• **GOAL OF THE EXERCISE**
Look through the entries below for the string "beside", and copy each line where it is found.

[Data records]
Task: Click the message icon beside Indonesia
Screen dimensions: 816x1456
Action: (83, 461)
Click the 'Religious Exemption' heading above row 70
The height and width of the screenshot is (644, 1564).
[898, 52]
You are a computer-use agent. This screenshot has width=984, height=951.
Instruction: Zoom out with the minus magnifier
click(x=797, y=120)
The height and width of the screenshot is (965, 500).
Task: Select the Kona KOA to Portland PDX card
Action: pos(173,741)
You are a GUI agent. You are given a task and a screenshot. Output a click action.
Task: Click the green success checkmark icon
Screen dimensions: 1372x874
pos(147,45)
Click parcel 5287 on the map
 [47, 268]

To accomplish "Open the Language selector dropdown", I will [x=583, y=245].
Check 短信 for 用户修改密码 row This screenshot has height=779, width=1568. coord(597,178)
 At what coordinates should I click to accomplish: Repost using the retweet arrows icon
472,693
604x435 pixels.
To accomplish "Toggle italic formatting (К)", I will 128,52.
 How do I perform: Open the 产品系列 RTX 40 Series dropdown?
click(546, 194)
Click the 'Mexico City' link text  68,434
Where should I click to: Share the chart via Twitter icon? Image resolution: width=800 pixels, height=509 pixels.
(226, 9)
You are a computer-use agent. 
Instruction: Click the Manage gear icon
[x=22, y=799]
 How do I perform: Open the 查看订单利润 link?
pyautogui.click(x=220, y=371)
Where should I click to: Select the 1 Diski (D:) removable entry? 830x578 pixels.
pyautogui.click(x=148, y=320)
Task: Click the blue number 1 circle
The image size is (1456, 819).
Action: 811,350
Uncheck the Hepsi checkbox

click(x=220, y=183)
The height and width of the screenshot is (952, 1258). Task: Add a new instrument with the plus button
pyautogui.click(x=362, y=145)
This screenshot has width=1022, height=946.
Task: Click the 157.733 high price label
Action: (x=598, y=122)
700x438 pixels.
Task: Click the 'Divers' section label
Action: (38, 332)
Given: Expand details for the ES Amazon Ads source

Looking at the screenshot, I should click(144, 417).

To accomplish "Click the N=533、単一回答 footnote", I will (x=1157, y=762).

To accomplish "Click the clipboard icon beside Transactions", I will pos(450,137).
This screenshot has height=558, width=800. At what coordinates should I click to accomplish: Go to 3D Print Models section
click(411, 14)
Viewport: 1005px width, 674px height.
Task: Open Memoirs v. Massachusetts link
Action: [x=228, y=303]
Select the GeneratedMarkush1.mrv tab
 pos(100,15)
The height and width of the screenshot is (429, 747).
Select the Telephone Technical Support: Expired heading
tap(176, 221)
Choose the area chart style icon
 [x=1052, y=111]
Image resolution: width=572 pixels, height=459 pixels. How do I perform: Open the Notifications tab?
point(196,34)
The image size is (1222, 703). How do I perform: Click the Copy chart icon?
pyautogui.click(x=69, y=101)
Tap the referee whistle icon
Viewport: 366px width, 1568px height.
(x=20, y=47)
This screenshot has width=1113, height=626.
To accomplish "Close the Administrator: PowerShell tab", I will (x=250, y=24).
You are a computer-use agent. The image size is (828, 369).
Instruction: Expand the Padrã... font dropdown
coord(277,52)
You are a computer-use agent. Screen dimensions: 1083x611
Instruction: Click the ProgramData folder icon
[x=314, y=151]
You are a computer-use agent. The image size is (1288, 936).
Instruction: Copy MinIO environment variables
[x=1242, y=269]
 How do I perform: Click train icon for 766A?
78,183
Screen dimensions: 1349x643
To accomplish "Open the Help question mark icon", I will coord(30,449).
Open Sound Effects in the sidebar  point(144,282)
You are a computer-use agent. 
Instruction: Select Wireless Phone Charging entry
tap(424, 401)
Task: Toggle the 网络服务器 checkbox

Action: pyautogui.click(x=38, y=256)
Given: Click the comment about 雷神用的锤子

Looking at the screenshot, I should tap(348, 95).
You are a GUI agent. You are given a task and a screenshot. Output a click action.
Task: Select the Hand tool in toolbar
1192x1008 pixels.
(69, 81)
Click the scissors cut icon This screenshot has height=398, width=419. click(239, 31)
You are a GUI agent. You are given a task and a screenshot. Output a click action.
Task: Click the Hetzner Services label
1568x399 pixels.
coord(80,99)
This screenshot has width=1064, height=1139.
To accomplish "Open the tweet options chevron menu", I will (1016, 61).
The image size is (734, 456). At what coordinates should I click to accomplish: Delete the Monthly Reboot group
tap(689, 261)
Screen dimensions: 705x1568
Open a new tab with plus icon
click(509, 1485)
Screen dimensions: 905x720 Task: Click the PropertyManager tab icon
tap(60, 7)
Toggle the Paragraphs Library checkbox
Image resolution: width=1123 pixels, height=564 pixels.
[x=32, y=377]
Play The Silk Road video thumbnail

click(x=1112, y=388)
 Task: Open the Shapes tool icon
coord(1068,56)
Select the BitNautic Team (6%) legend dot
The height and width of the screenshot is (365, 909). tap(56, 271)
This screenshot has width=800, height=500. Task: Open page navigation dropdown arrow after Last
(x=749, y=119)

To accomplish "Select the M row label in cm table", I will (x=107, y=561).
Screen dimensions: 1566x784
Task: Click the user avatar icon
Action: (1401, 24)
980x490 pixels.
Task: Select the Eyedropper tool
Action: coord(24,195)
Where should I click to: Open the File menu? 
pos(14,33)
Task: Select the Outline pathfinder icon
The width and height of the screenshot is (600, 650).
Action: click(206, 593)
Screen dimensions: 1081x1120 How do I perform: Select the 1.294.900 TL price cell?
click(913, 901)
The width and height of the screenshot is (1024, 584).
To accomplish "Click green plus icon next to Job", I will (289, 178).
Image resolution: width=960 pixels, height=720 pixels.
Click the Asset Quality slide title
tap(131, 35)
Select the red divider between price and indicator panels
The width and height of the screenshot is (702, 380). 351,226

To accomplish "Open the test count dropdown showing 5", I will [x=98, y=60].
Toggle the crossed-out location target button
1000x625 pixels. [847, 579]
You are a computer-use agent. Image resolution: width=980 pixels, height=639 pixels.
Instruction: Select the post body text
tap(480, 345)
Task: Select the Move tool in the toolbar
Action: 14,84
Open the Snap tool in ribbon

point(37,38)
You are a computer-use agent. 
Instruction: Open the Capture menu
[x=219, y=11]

• **ANSWER BELOW**
Task: Click the message icon beside Indonesia
To accomplish "Click the clipboard icon beside Transactions", I will pos(450,137).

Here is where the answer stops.